● Task directions: Format every line of the material below as a Markdown table with two columns, Row and Line. Put each row's number under Row and leave out blank lines.

● Entries on target coordinates:
'''

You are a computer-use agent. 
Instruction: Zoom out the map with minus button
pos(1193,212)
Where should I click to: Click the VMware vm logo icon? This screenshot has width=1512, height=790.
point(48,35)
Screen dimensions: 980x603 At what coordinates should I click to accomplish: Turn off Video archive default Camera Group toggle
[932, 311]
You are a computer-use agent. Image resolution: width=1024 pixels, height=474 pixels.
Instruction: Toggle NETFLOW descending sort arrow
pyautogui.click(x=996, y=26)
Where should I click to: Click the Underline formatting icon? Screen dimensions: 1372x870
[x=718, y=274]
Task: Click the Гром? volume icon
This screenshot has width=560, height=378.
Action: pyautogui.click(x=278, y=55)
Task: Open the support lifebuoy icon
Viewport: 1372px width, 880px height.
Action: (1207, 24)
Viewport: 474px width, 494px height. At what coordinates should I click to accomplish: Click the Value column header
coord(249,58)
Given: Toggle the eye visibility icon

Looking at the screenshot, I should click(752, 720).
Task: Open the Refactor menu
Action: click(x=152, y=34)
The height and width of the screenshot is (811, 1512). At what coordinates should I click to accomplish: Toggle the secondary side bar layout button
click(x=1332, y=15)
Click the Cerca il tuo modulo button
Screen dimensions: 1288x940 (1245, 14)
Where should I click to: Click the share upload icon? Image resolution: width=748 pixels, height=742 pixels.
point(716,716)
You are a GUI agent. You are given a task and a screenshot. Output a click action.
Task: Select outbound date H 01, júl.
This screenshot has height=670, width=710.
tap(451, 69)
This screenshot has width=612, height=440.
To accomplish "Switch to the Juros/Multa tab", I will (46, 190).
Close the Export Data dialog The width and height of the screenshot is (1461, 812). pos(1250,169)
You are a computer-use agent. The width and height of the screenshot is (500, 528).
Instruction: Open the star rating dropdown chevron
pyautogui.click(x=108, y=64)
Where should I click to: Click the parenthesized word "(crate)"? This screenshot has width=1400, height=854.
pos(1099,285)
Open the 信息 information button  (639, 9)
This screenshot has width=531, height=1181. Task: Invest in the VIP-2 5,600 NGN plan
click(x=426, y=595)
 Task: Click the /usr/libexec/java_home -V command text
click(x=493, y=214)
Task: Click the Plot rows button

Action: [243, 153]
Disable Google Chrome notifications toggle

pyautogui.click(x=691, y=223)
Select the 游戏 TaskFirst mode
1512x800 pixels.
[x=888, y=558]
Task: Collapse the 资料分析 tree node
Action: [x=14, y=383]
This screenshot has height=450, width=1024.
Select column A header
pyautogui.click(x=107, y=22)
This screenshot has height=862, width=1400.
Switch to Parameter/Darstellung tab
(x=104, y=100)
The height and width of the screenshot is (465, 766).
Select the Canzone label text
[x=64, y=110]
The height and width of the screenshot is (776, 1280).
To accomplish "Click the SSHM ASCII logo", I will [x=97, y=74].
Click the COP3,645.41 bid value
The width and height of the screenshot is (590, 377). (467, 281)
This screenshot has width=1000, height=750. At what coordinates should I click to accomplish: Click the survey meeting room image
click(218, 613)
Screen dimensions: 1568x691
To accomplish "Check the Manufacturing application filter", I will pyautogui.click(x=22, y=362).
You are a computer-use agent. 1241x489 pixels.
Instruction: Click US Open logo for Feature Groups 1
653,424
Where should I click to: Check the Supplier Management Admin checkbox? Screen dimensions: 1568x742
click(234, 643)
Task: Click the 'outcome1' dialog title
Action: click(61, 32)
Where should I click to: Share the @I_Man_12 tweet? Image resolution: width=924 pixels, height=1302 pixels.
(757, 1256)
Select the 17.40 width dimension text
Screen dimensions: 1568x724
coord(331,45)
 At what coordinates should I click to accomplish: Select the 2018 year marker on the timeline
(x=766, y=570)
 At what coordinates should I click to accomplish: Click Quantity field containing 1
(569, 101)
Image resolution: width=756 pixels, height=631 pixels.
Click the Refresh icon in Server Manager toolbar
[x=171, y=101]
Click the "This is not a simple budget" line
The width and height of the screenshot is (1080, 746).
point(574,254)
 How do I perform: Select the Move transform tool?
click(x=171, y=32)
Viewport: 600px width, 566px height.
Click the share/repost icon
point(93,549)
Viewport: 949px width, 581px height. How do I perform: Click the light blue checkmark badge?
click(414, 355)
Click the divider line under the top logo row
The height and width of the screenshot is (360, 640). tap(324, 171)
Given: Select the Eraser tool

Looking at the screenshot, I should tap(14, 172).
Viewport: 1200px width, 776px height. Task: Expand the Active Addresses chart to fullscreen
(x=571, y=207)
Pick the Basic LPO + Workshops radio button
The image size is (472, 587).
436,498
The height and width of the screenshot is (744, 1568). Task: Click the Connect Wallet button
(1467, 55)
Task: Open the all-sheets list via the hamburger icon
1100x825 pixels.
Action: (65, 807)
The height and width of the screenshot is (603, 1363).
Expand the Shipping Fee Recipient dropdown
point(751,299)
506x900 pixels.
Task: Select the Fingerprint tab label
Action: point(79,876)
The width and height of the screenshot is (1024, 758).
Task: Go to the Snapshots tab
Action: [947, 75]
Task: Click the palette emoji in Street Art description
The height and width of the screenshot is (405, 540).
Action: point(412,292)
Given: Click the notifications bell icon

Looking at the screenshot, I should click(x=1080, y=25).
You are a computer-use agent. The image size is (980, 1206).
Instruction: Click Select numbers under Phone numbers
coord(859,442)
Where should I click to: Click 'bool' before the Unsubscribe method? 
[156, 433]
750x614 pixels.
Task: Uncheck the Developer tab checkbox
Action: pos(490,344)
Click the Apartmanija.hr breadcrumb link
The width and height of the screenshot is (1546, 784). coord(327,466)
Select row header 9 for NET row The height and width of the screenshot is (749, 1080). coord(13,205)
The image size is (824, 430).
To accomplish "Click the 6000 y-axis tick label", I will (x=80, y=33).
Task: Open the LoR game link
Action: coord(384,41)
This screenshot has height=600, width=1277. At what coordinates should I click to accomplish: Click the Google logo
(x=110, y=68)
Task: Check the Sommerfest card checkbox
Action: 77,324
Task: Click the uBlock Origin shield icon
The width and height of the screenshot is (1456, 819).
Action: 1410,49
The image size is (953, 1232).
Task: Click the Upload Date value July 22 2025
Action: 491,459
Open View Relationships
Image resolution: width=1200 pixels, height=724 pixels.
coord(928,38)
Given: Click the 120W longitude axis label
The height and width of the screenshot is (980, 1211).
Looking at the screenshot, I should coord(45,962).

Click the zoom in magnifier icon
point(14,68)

'''

● Output for this exercise:
| Row | Line |
|---|---|
| 1 | You are a computer-use agent.  |
| 2 | Instruction: Zoom out the map with minus button |
| 3 | pos(1193,212) |
| 4 | Where should I click to: Click the VMware vm logo icon? This screenshot has width=1512, height=790. |
| 5 | point(48,35) |
| 6 | Screen dimensions: 980x603 At what coordinates should I click to accomplish: Turn off Video archive default Camera Group toggle |
| 7 | [932, 311] |
| 8 | You are a computer-use agent. Image resolution: width=1024 pixels, height=474 pixels. |
| 9 | Instruction: Toggle NETFLOW descending sort arrow |
| 10 | pyautogui.click(x=996, y=26) |
| 11 | Where should I click to: Click the Underline formatting icon? Screen dimensions: 1372x870 |
| 12 | [x=718, y=274] |
| 13 | Task: Click the Гром? volume icon |
| 14 | This screenshot has width=560, height=378. |
| 15 | Action: pyautogui.click(x=278, y=55) |
| 16 | Task: Open the support lifebuoy icon |
| 17 | Viewport: 1372px width, 880px height. |
| 18 | Action: (1207, 24) |
| 19 | Viewport: 474px width, 494px height. At what coordinates should I click to accomplish: Click the Value column header |
| 20 | coord(249,58) |
| 21 | Given: Toggle the eye visibility icon |
| 22 | Looking at the screenshot, I should click(752, 720). |
| 23 | Task: Open the Refactor menu |
| 24 | Action: click(x=152, y=34) |
| 25 | The height and width of the screenshot is (811, 1512). At what coordinates should I click to accomplish: Toggle the secondary side bar layout button |
| 26 | click(x=1332, y=15) |
| 27 | Click the Cerca il tuo modulo button |
| 28 | Screen dimensions: 1288x940 (1245, 14) |
| 29 | Where should I click to: Click the share upload icon? Image resolution: width=748 pixels, height=742 pixels. |
| 30 | point(716,716) |
| 31 | You are a GUI agent. You are given a task and a screenshot. Output a click action. |
| 32 | Task: Select outbound date H 01, júl. |
| 33 | This screenshot has height=670, width=710. |
| 34 | tap(451, 69) |
| 35 | This screenshot has width=612, height=440. |
| 36 | To accomplish "Switch to the Juros/Multa tab", I will (46, 190). |
| 37 | Close the Export Data dialog The width and height of the screenshot is (1461, 812). pos(1250,169) |
| 38 | You are a computer-use agent. The width and height of the screenshot is (500, 528). |
| 39 | Instruction: Open the star rating dropdown chevron |
| 40 | pyautogui.click(x=108, y=64) |
| 41 | Where should I click to: Click the parenthesized word "(crate)"? This screenshot has width=1400, height=854. |
| 42 | pos(1099,285) |
| 43 | Open the 信息 information button  (639, 9) |
| 44 | This screenshot has width=531, height=1181. Task: Invest in the VIP-2 5,600 NGN plan |
| 45 | click(x=426, y=595) |
| 46 |  Task: Click the /usr/libexec/java_home -V command text |
| 47 | click(x=493, y=214) |
| 48 | Task: Click the Plot rows button |
| 49 | Action: [243, 153] |
| 50 | Disable Google Chrome notifications toggle |
| 51 | pyautogui.click(x=691, y=223) |
| 52 | Select the 游戏 TaskFirst mode |
| 53 | 1512x800 pixels. |
| 54 | [x=888, y=558] |
| 55 | Task: Collapse the 资料分析 tree node |
| 56 | Action: [x=14, y=383] |
| 57 | This screenshot has height=450, width=1024. |
| 58 | Select column A header |
| 59 | pyautogui.click(x=107, y=22) |
| 60 | This screenshot has height=862, width=1400. |
| 61 | Switch to Parameter/Darstellung tab |
| 62 | (x=104, y=100) |
| 63 | The height and width of the screenshot is (465, 766). |
| 64 | Select the Canzone label text |
| 65 | [x=64, y=110] |
| 66 | The height and width of the screenshot is (776, 1280). |
| 67 | To accomplish "Click the SSHM ASCII logo", I will [x=97, y=74]. |
| 68 | Click the COP3,645.41 bid value |
| 69 | The width and height of the screenshot is (590, 377). (467, 281) |
| 70 | This screenshot has width=1000, height=750. At what coordinates should I click to accomplish: Click the survey meeting room image |
| 71 | click(218, 613) |
| 72 | Screen dimensions: 1568x691 |
| 73 | To accomplish "Check the Manufacturing application filter", I will pyautogui.click(x=22, y=362). |
| 74 | You are a computer-use agent. 1241x489 pixels. |
| 75 | Instruction: Click US Open logo for Feature Groups 1 |
| 76 | 653,424 |
| 77 | Where should I click to: Check the Supplier Management Admin checkbox? Screen dimensions: 1568x742 |
| 78 | click(234, 643) |
| 79 | Task: Click the 'outcome1' dialog title |
| 80 | Action: click(61, 32) |
| 81 | Where should I click to: Share the @I_Man_12 tweet? Image resolution: width=924 pixels, height=1302 pixels. |
| 82 | (757, 1256) |
| 83 | Select the 17.40 width dimension text |
| 84 | Screen dimensions: 1568x724 |
| 85 | coord(331,45) |
| 86 |  At what coordinates should I click to accomplish: Select the 2018 year marker on the timeline |
| 87 | (x=766, y=570) |
| 88 |  At what coordinates should I click to accomplish: Click Quantity field containing 1 |
| 89 | (569, 101) |
| 90 | Image resolution: width=756 pixels, height=631 pixels. |
| 91 | Click the Refresh icon in Server Manager toolbar |
| 92 | [x=171, y=101] |
| 93 | Click the "This is not a simple budget" line |
| 94 | The width and height of the screenshot is (1080, 746). |
| 95 | point(574,254) |
| 96 |  How do I perform: Select the Move transform tool? |
| 97 | click(x=171, y=32) |
| 98 | Viewport: 600px width, 566px height. |
| 99 | Click the share/repost icon |
| 100 | point(93,549) |
| 101 | Viewport: 949px width, 581px height. How do I perform: Click the light blue checkmark badge? |
| 102 | click(414, 355) |
| 103 | Click the divider line under the top logo row |
| 104 | The height and width of the screenshot is (360, 640). tap(324, 171) |
| 105 | Given: Select the Eraser tool |
| 106 | Looking at the screenshot, I should tap(14, 172). |
| 107 | Viewport: 1200px width, 776px height. Task: Expand the Active Addresses chart to fullscreen |
| 108 | (x=571, y=207) |
| 109 | Pick the Basic LPO + Workshops radio button |
| 110 | The image size is (472, 587). |
| 111 | 436,498 |
| 112 | The height and width of the screenshot is (744, 1568). Task: Click the Connect Wallet button |
| 113 | (1467, 55) |
| 114 | Task: Open the all-sheets list via the hamburger icon |
| 115 | 1100x825 pixels. |
| 116 | Action: (65, 807) |
| 117 | The height and width of the screenshot is (603, 1363). |
| 118 | Expand the Shipping Fee Recipient dropdown |
| 119 | point(751,299) |
| 120 | 506x900 pixels. |
| 121 | Task: Select the Fingerprint tab label |
| 122 | Action: point(79,876) |
| 123 | The width and height of the screenshot is (1024, 758). |
| 124 | Task: Go to the Snapshots tab |
| 125 | Action: [947, 75] |
| 126 | Task: Click the palette emoji in Street Art description |
| 127 | The height and width of the screenshot is (405, 540). |
| 128 | Action: point(412,292) |
| 129 | Given: Click the notifications bell icon |
| 130 | Looking at the screenshot, I should click(x=1080, y=25). |
| 131 | You are a computer-use agent. The image size is (980, 1206). |
| 132 | Instruction: Click Select numbers under Phone numbers |
| 133 | coord(859,442) |
| 134 | Where should I click to: Click 'bool' before the Unsubscribe method?  |
| 135 | [156, 433] |
| 136 | 750x614 pixels. |
| 137 | Task: Uncheck the Developer tab checkbox |
| 138 | Action: pos(490,344) |
| 139 | Click the Apartmanija.hr breadcrumb link |
| 140 | The width and height of the screenshot is (1546, 784). coord(327,466) |
| 141 | Select row header 9 for NET row The height and width of the screenshot is (749, 1080). coord(13,205) |
| 142 | The image size is (824, 430). |
| 143 | To accomplish "Click the 6000 y-axis tick label", I will (x=80, y=33). |
| 144 | Task: Open the LoR game link |
| 145 | Action: coord(384,41) |
| 146 | This screenshot has height=600, width=1277. At what coordinates should I click to accomplish: Click the Google logo |
| 147 | (x=110, y=68) |
| 148 | Task: Check the Sommerfest card checkbox |
| 149 | Action: 77,324 |
| 150 | Task: Click the uBlock Origin shield icon |
| 151 | The width and height of the screenshot is (1456, 819). |
| 152 | Action: 1410,49 |
| 153 | The image size is (953, 1232). |
| 154 | Task: Click the Upload Date value July 22 2025 |
| 155 | Action: 491,459 |
| 156 | Open View Relationships |
| 157 | Image resolution: width=1200 pixels, height=724 pixels. |
| 158 | coord(928,38) |
| 159 | Given: Click the 120W longitude axis label |
| 160 | The height and width of the screenshot is (980, 1211). |
| 161 | Looking at the screenshot, I should coord(45,962). |
| 162 | Click the zoom in magnifier icon |
| 163 | point(14,68) |